Friends, I’m laying my life down this Lenten season.
And I’m inviting you to join me. Every Wednesday.

You may follow this series by CLICKING HERE.

With it fast approaching, I took inventory this last week at how I’ve been getting ready. Friends, I don’t know how I’ve missed it. Not that I haven’t noticed, but it floored me to see how God has been priming my heart these last few weeks.

We’ve talked about it some here. You might even know what I’m referring to. But I’m over at Must Love God today sharing another personal example of it.

It would bless me so if you’d stop by and read my heart spilled. I share an experience I had recently that God loved me through. And I even let you know how He loved me through it. You may read that post by CLICKING HERE.

Also, just so you know, friends, it’s a big week for me.
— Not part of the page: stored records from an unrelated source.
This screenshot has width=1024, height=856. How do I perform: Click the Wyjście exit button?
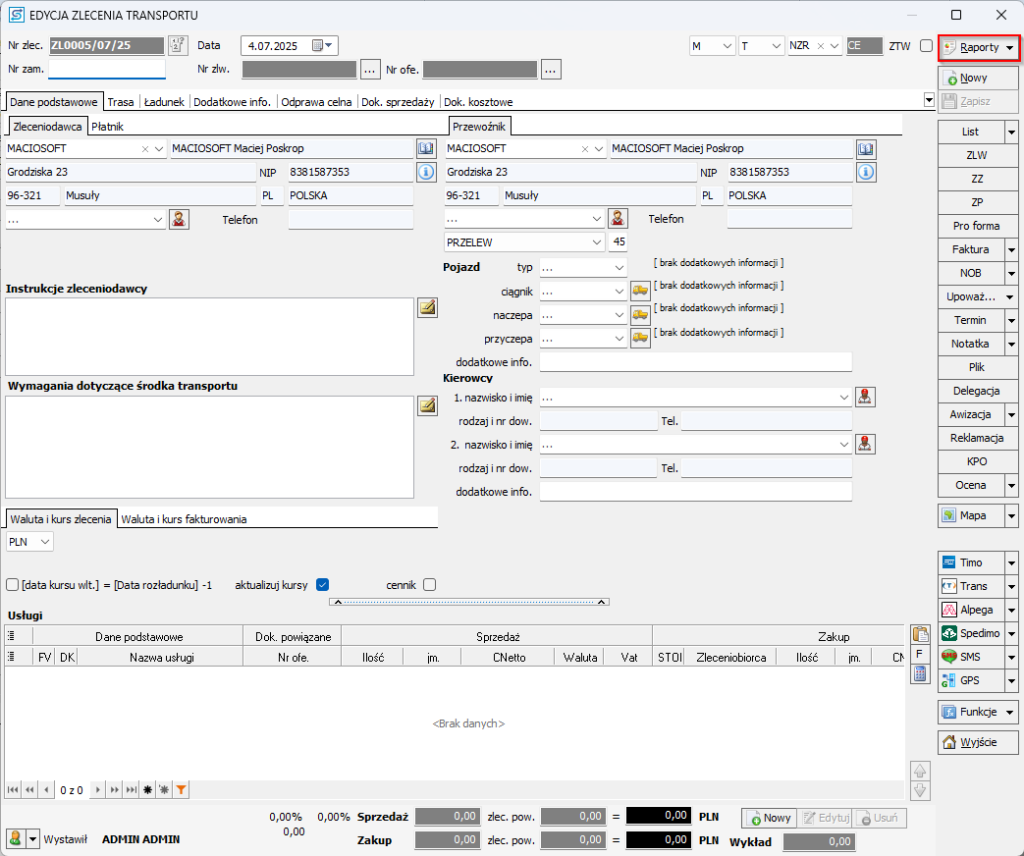(976, 743)
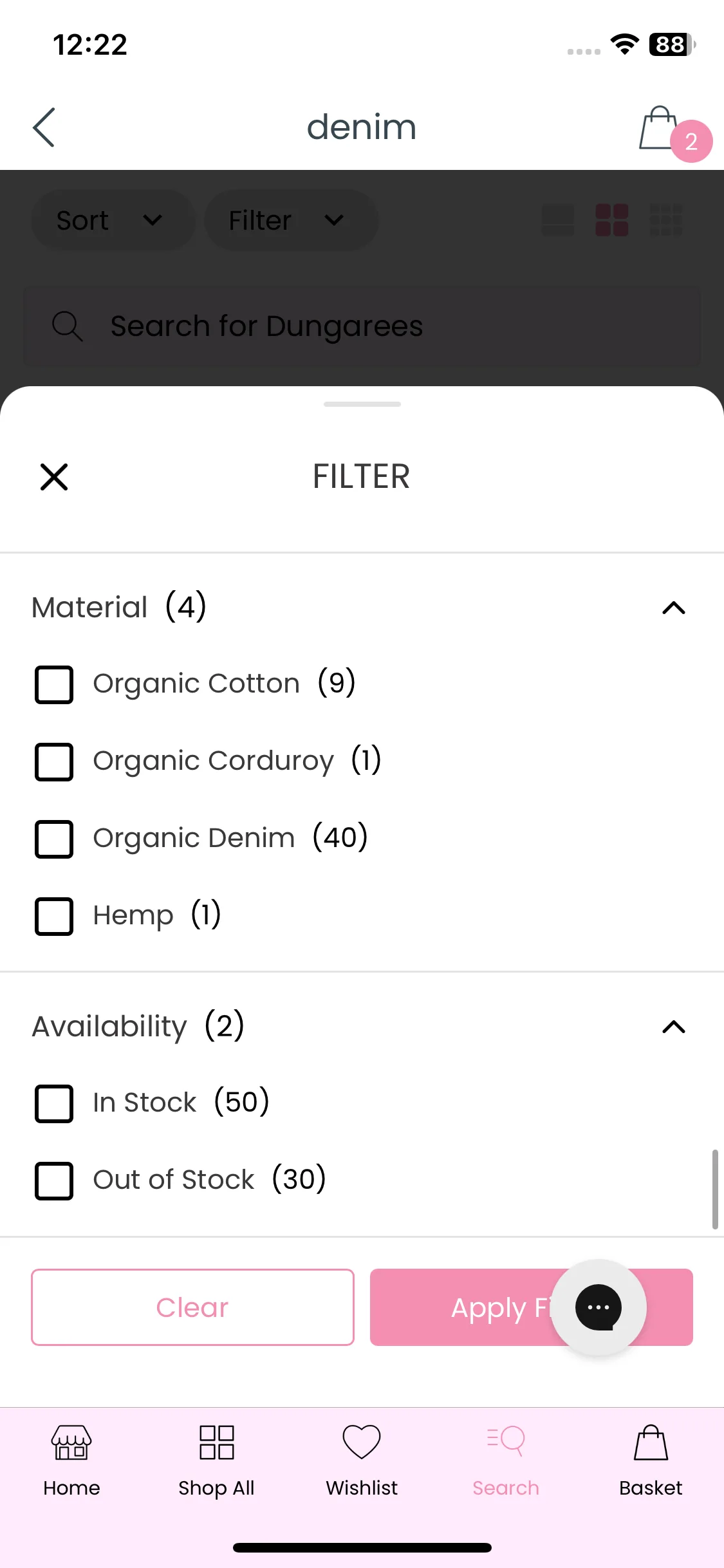724x1568 pixels.
Task: Switch to two-column grid view
Action: point(611,220)
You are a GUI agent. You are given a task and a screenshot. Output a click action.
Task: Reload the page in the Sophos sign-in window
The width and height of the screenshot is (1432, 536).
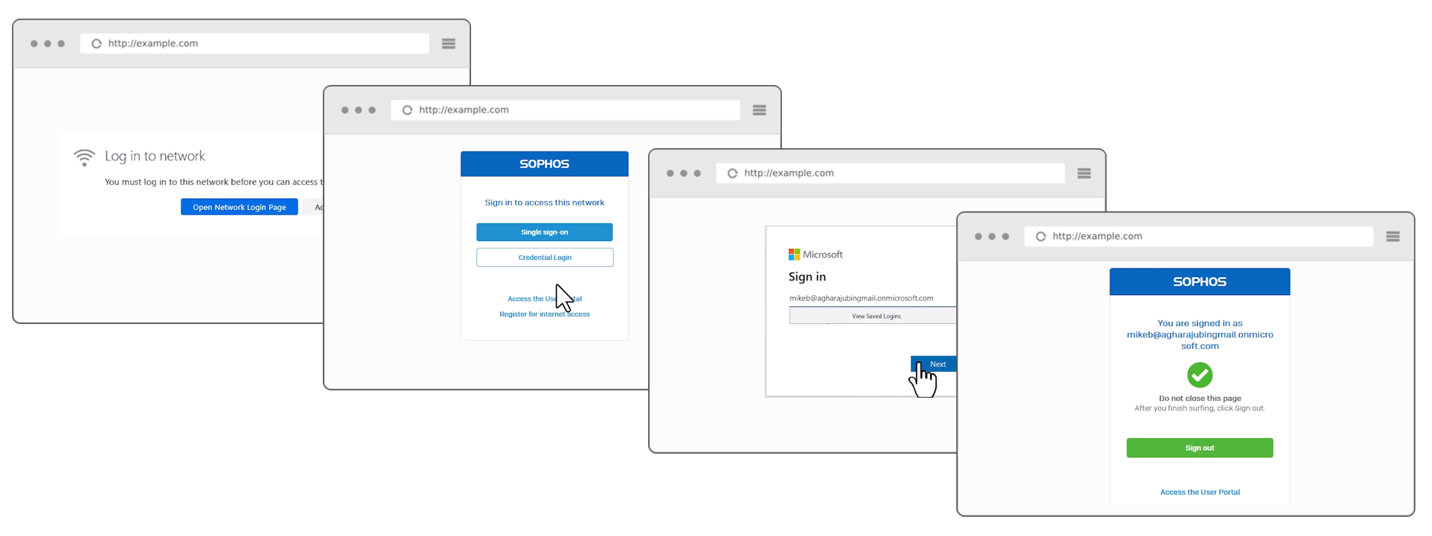(407, 110)
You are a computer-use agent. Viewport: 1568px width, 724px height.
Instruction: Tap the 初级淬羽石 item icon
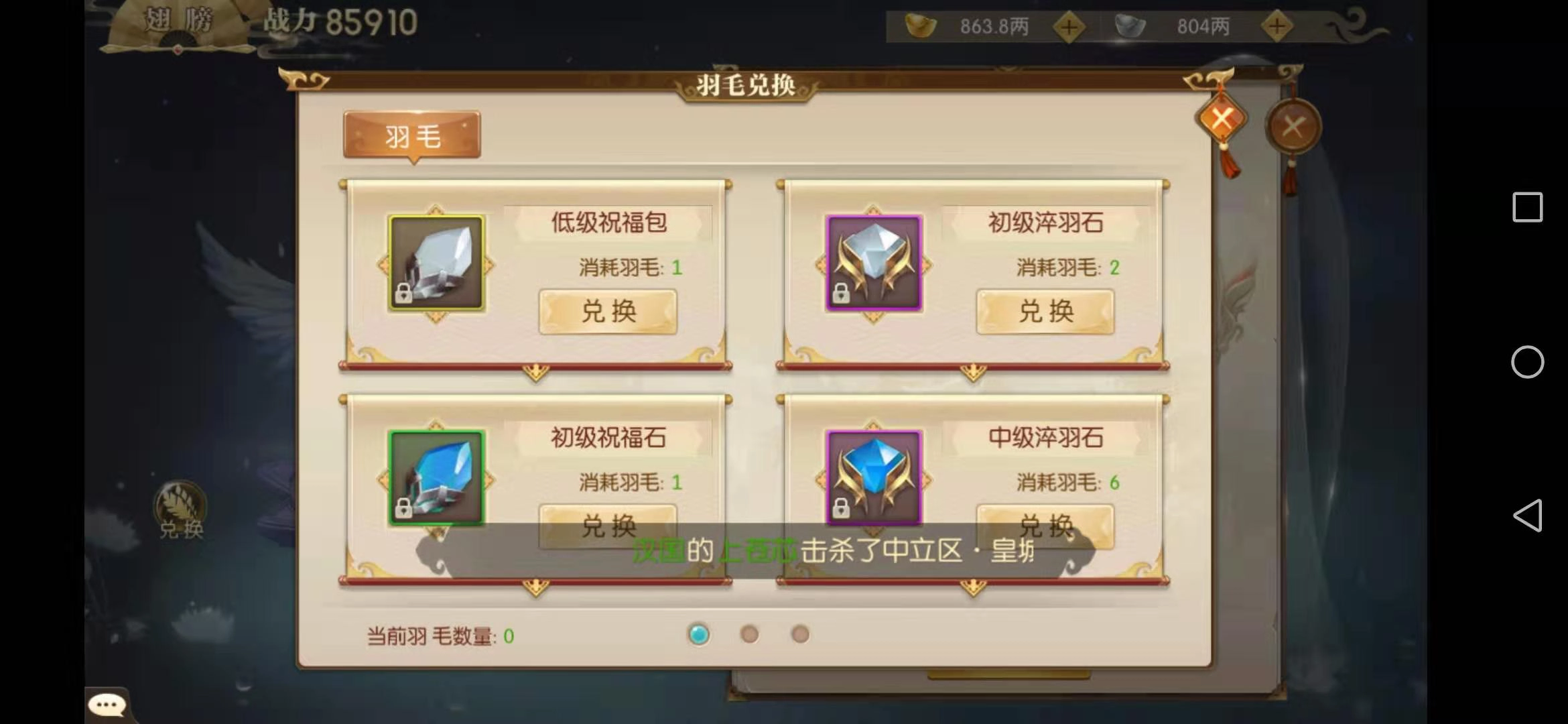tap(874, 263)
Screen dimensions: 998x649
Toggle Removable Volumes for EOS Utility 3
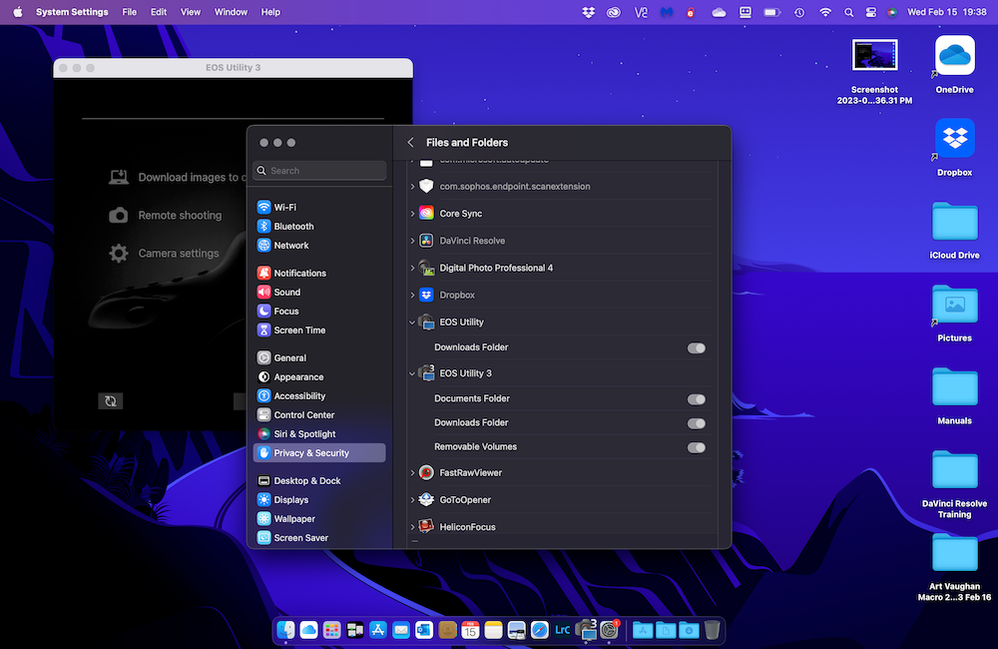point(696,447)
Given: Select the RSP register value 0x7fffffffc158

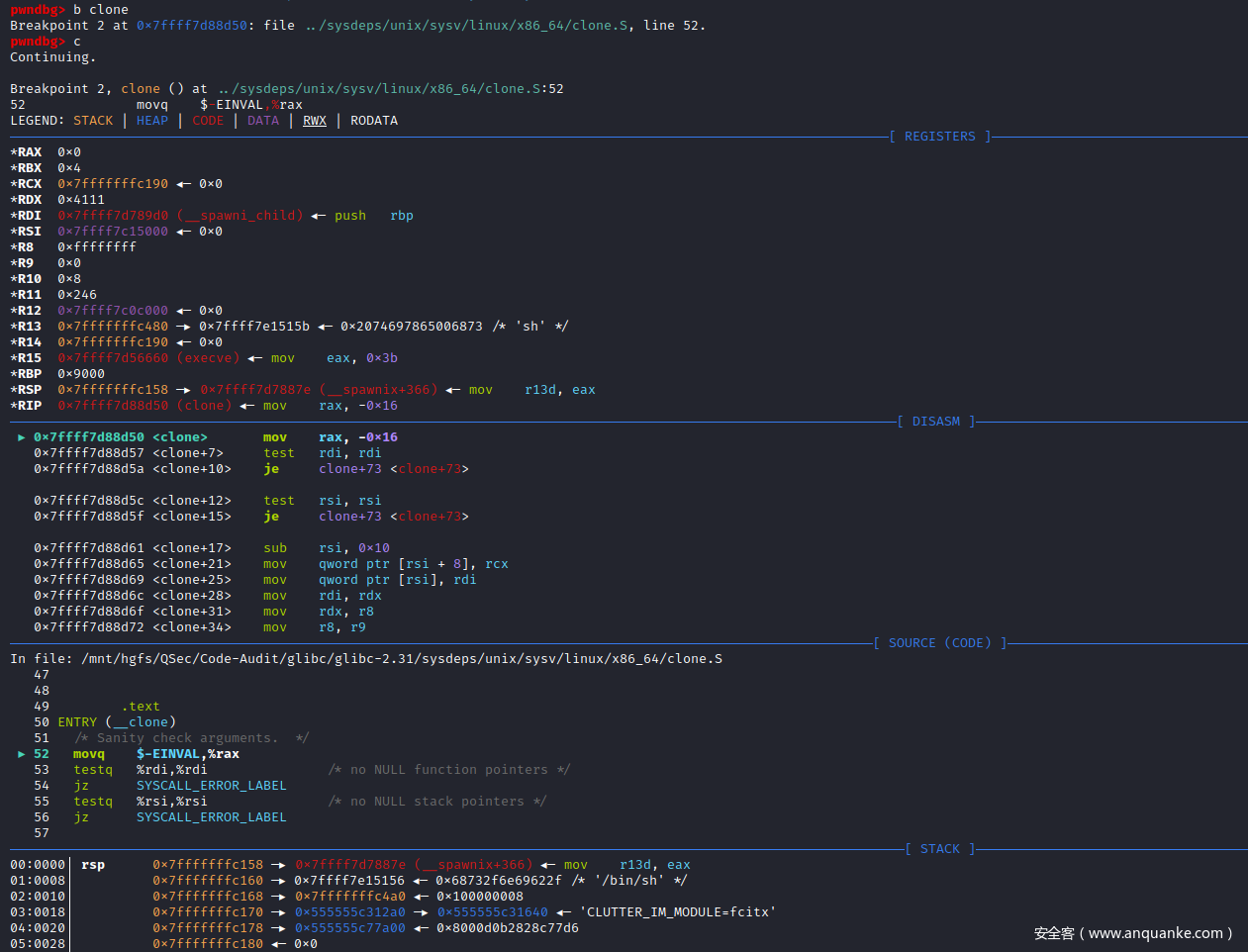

  • First, I’m over at Must Love God sharing a very personal story (I’m nervous!).
  • Tuesday, I’m showing you where (in)courage will be bringing me and my homeschooling hat. (Eek! I’m so excited to share this one with you and I hope you’ll come along!!)
  • Wednesday, I’m starting a series on Lent. Where we will go through my dear friend Kris‘ book “Holey, Wholly, Holy: A Lenten Journey of Refinement“. If you haven’t picked up your free pdf copy, please do HERE. If you’re wanting to prepare for Wednesday with me, please read through the section titled “There’s No Shortcut to Holiness” (should only take you 15 minutes).
  • Thursday, I might take a breath and exhale with my 5 minute write with Lisa-Jo’s prompt on Friday.

So will you join me? Will you give me a hug by stopping by Must Love God to read my very vulnerable heart? I’d love to have you — Simply click the image below!

And because it’s Monday and I’d miss it too much if I didn’t, do you mind if I share the song that has not left me this last week? Subscribers, CLICK HERE to press play on the image below.

Friends, This IS Amazing Grace.
Not WAS.
It is…today…amazing.

This is amazing grace. This is unfailing love. That He would take my place and bear my cross…Oh friends, please listen to the song so you can get as excited as I am about His living, breathing, current, amazing grace!

How about you, friend? What does your week look like? How is God helping you prepare for Lent? How can I pray for you this week? I’d love to hear.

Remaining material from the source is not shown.